I have a DataFrame named df, and I want to count the top frequency elements in column app_0, app_1 and app_2 on different sex.
import pandas as pd
import numpy as np
df=pd.DataFrame({'id':[1,2,3,4],'app_0':['a','b','c','d'],
'app_1':['b','c','d',np.nan],'app_2':['c','b','a','a'],'sex':[0,0,1,1]})
Input:
df
id app_0 app_1 app_2 sex
0 1 a b c 0
1 2 b c b 0
2 3 c d a 1
3 4 d NaN a 1
As you see, the sex of both id 1 and id 2 is 0. For sex 0, b appears the most in column app_0, app_1 and app_2, c appears the second most. So for id 1 and id 2, the most frequency element is b, and the second most is c.
Expected:
df
id app_0 app_1 app_2 sex top_1 top_2
0 1 a b c 0 b c
1 2 b c b 0 b c
2 3 c d a 1 a d
3 4 d NaN a 1 a d
Use custom function with stack and value_counts:
def f(x):
s = x.stack().value_counts()
return pd.Series([s.index[0], s.index[1]], index=['top_1','top_2'])
Or use Counter with flattened values with Counter.most_common:
from collections import Counter
def f(x):
c = Counter([y for x in x.values.tolist() for y in x])
a = c.most_common(2)
return pd.Series([a[0][0], a[1][0]], index=['top_1','top_2'])
df1 = df.groupby('sex')['app_0','app_1','app_2'].apply(f)
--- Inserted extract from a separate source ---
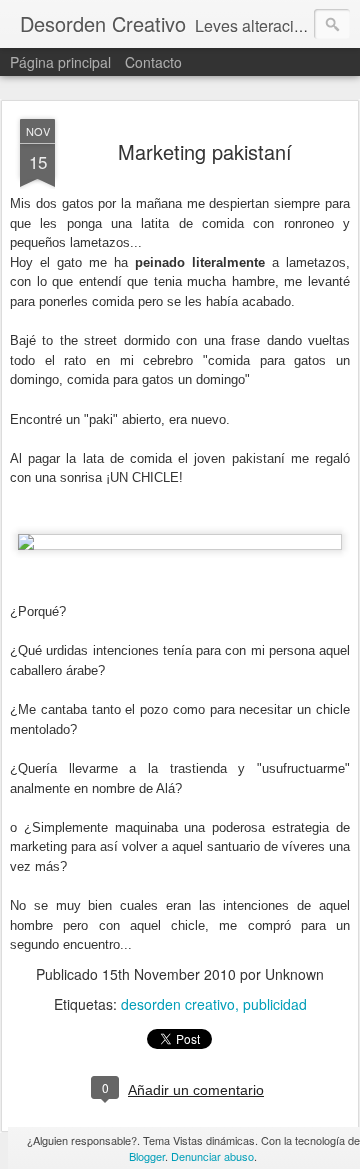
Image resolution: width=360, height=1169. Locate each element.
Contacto (153, 62)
df = df.join(df1, on='sex')
print (df)
id app_0 app_1 app_2 sex top_1 top_2
0 1 a b c 0 b c
1 2 b c b 0 b c
2 3 c d a 1 a d
3 4 d NaN a 1 a d
EDIT:
More general solution working if second top values not exist with next:
df=pd.DataFrame({'id':[1,2,3,4],'app_0':['a','a','a','a'],
'app_1':['a','a','a',np.nan],'app_2':['a','a','a','a'],'sex':[0,0,1,1]})
print (df)
id app_0 app_1 app_2 sex
0 1 a a a 0
1 2 a a a 0
2 3 a a a 1
3 4 a NaN a 1
def f(x):
c = Counter([y for x in x.values.tolist() for y in x])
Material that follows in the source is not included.